Monday, December 19, 2011

     I dreamt it was very late at night, though weirdly light outside.  We lived in a rambling apartment very high up in a building.  My friends Jon and Mark were over.  Mark was acting badly.  Even though it was very late, Jon and I planned to go out.  He was supposedly quitting cigarettes, and there was no way he was going to bed anytime soon.  Mark walked over and lay down on the bed next to my wife Louisa.  I said, “Aren’t you going, Mark?”  He reviled me.  I went to the kitchen to do some dishes.  Mark followed and stood by me at the sink flicking water at me.  “You’re just trying to provoke me to hit you, so you can hit me,” I said, then launched into a long complaint to this effect, “Mark, how can you act like this to me, after the thousands of things I’ve done for you?  You shouldn’t be messing up my house, you should be helping me clean it.”  He scoffed.  “I’d help you clean your house,” I said, a bit of a stretch.  He shrugged and finally left.  Jon had already left.
     I drove through some downtown city streets looking for Jon’s place.  Was it that way?  No, my friend Sandy’s place was over there.  Jon’s place was in another direction.  I started to turn around in the street, which was partly blocked off by construction.  A couple of guys were standing there, leaning against a concrete divider.  They came to jack the car as I was making a K turn in the confined space.  A guy pushed his hand in the partly open window.  I tried the power windows, the power lock, nothing worked.  The car went dead, the guys got in.  “Please don’t hurt me,” I said.  I couldn’t read their eyes.  “We’re just going to ride around and take some money out of your bank.  It’s hardly a crime.  It only gets you 40 hours in jail,” one of the guys said.  With visions of $1,000 or more being taken out, I lunged to get out of the car.  The guy grabbed me and almost did violence to me right then.  I resolved to cooperate with them after that.  They started leading me through some streets.  It was almost fun.  “Who’s the guy?” someone asked them about me.  “Some tourist.”  “I’m not a tourist, I live in Brooklyn,” I chimed.  “Sure.”  My daughter Charlotte joined up with me.  I thought it would be OK for her to observe the criminal activity.  They led me into what looked like an office building with, I figured, a Chase on the ground floor.  I’d told them to take me to Chase, so I wouldn’t have to pay the fees.  They were slightly amused.  But we swung into a large room with many seedy people that reminded me of a nightclub.  My abductors disappeared through a door.  When I followed them, I didn’t see them anywhere, only lots of seedy corridors.  I went back to the large room, where I noticed a guy with a ponytail.  Was he one of them?  I asked how to find them.  A guy at a lectern pointed in a certain direction.  Realizing I might get beat up for falling behind, I told Charlotte, “Things might get ugly, you better go back.”

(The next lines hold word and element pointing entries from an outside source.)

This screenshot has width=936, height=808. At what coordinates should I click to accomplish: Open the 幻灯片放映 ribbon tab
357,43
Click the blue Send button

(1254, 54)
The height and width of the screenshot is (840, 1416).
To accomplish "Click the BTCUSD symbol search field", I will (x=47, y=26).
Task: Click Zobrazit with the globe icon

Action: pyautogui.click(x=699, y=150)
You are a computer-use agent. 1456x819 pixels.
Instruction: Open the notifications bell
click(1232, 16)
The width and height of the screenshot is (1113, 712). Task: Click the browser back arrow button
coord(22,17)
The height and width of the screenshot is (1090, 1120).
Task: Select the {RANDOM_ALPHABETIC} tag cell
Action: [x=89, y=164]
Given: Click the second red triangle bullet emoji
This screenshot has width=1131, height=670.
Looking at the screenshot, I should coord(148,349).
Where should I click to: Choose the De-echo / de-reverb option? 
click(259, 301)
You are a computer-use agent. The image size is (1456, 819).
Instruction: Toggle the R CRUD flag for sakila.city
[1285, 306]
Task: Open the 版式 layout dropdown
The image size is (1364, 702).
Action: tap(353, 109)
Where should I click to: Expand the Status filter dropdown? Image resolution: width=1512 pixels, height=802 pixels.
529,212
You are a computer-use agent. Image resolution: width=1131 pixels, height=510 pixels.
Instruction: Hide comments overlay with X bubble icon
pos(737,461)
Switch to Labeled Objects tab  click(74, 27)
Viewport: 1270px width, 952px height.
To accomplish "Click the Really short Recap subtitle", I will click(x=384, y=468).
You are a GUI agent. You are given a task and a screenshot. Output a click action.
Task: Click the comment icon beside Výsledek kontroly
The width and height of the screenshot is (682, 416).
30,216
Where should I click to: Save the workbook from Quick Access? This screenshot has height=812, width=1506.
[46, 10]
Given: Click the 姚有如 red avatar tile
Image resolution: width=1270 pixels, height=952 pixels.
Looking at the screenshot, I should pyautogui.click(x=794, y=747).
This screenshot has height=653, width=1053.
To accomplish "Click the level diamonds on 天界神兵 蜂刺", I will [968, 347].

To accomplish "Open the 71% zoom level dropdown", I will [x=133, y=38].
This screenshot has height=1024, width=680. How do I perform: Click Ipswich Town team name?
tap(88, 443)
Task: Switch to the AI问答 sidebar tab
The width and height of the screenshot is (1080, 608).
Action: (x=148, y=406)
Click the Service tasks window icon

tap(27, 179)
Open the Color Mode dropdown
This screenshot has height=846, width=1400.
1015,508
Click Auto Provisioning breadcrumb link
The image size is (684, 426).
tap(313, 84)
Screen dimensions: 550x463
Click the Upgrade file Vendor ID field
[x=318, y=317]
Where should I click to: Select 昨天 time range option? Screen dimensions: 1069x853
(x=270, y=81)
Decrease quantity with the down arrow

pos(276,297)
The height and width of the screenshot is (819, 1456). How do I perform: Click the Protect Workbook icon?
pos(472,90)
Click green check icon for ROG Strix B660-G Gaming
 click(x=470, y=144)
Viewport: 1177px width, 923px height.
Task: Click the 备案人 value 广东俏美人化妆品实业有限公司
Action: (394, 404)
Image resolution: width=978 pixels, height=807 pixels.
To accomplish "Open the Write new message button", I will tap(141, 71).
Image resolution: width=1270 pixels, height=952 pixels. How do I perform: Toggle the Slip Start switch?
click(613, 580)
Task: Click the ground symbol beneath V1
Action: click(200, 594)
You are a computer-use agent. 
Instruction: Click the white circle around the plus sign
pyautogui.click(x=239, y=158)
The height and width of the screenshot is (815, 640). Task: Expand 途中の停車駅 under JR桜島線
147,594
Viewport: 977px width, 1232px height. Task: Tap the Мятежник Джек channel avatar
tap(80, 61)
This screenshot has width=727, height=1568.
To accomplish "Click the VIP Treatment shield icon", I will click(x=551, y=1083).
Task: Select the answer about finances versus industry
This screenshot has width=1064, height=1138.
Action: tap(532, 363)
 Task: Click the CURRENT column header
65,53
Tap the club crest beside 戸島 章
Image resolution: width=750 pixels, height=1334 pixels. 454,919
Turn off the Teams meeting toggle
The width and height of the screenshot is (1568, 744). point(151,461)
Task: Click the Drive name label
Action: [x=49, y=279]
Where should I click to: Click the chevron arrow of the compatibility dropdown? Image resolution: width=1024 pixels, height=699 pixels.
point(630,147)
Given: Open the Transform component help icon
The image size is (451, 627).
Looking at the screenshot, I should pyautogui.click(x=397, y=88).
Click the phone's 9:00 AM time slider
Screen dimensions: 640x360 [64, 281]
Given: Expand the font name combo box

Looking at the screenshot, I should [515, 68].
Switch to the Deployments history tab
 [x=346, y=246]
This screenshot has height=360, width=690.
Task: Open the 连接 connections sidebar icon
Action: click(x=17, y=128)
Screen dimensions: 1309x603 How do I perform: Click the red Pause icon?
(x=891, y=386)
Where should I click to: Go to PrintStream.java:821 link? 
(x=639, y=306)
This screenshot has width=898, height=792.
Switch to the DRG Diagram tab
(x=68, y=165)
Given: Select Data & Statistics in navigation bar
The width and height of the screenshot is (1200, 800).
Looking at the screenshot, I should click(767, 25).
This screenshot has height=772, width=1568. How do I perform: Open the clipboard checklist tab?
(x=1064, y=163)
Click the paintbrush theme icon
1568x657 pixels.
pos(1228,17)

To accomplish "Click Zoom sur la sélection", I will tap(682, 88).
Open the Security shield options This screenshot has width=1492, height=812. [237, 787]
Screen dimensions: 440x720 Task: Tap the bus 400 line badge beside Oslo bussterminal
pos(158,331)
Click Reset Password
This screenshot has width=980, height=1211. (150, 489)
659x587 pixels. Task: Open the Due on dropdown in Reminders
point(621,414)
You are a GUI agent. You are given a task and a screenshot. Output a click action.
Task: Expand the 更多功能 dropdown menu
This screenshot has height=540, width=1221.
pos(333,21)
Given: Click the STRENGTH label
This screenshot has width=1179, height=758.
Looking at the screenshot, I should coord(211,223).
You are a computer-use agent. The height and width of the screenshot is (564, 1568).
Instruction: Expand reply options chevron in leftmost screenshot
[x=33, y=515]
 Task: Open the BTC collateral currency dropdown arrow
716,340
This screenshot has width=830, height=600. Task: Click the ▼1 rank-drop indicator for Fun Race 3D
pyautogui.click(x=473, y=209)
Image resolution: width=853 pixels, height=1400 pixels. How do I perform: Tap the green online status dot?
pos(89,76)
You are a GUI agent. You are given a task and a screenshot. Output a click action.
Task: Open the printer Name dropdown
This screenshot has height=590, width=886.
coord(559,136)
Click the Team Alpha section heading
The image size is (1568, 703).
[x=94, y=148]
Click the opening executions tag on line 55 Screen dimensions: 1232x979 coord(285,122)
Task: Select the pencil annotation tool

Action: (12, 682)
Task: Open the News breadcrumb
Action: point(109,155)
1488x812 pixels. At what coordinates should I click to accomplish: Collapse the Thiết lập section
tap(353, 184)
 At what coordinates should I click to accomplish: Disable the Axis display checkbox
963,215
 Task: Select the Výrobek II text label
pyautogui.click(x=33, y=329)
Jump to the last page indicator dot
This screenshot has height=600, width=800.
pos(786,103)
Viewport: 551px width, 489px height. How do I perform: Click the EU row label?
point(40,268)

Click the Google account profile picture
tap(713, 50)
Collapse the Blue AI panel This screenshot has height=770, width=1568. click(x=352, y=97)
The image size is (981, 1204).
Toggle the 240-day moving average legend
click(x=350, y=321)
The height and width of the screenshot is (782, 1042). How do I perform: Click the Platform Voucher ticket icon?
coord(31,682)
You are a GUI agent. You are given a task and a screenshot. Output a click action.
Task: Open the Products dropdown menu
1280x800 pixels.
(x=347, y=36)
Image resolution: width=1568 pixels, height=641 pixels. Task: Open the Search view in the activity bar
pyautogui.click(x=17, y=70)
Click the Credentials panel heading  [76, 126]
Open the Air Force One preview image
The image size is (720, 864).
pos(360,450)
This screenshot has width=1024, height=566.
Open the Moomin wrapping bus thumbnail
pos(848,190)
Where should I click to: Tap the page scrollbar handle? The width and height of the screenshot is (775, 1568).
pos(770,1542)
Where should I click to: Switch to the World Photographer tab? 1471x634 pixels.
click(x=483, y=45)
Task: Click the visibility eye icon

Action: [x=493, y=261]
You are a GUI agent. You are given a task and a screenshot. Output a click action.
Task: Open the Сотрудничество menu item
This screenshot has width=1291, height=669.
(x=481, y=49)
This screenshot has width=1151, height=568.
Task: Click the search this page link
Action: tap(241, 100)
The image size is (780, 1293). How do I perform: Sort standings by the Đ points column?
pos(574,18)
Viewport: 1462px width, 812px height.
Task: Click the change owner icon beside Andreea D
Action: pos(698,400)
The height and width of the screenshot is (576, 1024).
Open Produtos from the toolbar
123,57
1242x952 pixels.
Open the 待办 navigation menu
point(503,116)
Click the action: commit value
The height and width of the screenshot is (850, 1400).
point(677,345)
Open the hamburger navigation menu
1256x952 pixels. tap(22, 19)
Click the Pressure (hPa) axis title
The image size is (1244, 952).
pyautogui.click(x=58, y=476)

     I wandered into a legal office.  God, I thought, I’m walking right into Kafka’s The Trial, a parallel world of enmeshment in a legal or bureaucratic nightmare that lurks in every society.  It can happen anywhere at any time.  But the lady at the desk was nice.  I told her I’d gotten separated from a group.  On her computer, she called up these maps of the vast complex, some 3-D and cross-sectional.  She circled one area, off to the side.  She called up a page with the names of my abductors listed.  I recognized their address, which was near Jon’s.  “What are you doing with these guys?” the woman asked.  “Basically, they’re going to rob me,” I said.  “I figured,” she said.  “My daughter was with me,” I said, “but I told her to go back.  She goes to Stuyvesant High.”  The woman was uninterested.  A guy who looked like Kevin Gilroy, a grade-school friend, came to retrieve me.  He was holding a metal rod.  He immediately threatened me with it, but didn’t strike me.  We walked outside, along the side of the complex, as if we were going to enter another building.  He said he was going to a Big 10 basketball game this weekend, mentioned how great this guy was on one Big Ten team.  I mentioned Archie Griffin.  “He’s only scoring five a game.  But they need him to keep Knight honest.  Knight’s still a bit rough.”  As we talked basketball, I unfortunately awakened from this amazing dream.
*
     I dreamt I visited the apartment of Allen Ginsberg after his death.  I think I planned to steal some things, but there wasn’t much to steal, or if there was anything, it wasn’t apparent.  There were just cheap cups, pictures and clothes.  It turned out his place was connected to a caretaker’s apartment, which was down some inconspicuous back stairs.  A woman caretaker appeared and asked me what I was doing there.  I lied and told her I was a friend of Allen Ginsberg.  I said I had left some papers and other things there.  I wanted to pick them up now.  Surprisingly, she believed me.  She left and shortly afterward came back, saying there were some special Indian bowls on the outside windowsill I might be interested in.  The bowls were incredibly cheap-looking.